The answer contains a prioritized list of the servers that handle mail for gmail.com. Servers are supposed to pick the lowest number first. In order to handle mail you must modify your DNS records to contain a mail server. Here's what I did to my zone file to add support for a mail server:

```
@    IN   MX   10   mail
mail  IN  AAAA  <infra-server-public-ipv6-address-here>
@ IN   TXT   "v=spf1 ip6:<infra-server-public-ipv6-address-here>/128-all"
```

The first entry is the MX or mail server record.
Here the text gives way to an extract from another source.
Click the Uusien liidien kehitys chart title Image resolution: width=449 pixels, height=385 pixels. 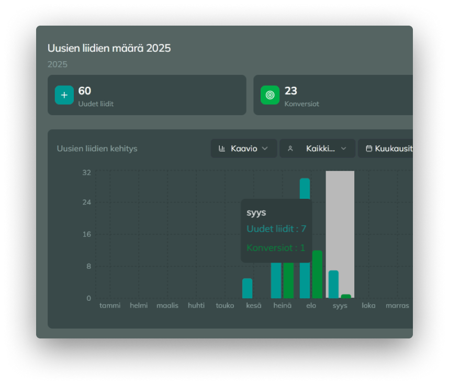(x=97, y=149)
That contains the name of my domain (abbreviated @) and the name of the mail server (mail). Since my mail server is my infra-server the record points to the IPv6 address of my infra-server. Finally I've added an SPF record stating that I can send email from my infra-server IPv6 address and that's it!

## Checking Your DNS Records 

Once you have your DNS record setup you should check to make sure that other hosts on the Internet can find your mail server. Use dig for that:

```
dig MX <yourdomain>.cis.cabrillo.edu
```

You should see an answer with the proper email address. Also, check your SPF record:

```
dig MX <yourdomain>.cis.cabrillo.edu
```

## Checking Your Mail Logs 

The file:

```
 /var/log/mail.log
```

Will contain the record of any failed attempts to deliver email. That's a very useful place to look for problems.

## Allowing Inbound Mail Connections 

The firewall on your router doesn't allow incoming mail. To do that you'll need to open port 25 in the IPv6 FORWARD chain. You'll need to do that for packets destined for the EUI-64 of your infra server. The command to do that is:

```
router$sudo ip6tables -A FORWARD -m state --state NEW -p tcp --dport 25 -d <EUI-64-ADDRESS-HERE>/128 -j ACCEPT
```

You can check to be sure that it's working using telnet from Opus or Tux

```
opus$ telnet <infra-server-ipv6-address> 25
```

Don't forget to save your firewall after you've made this change!!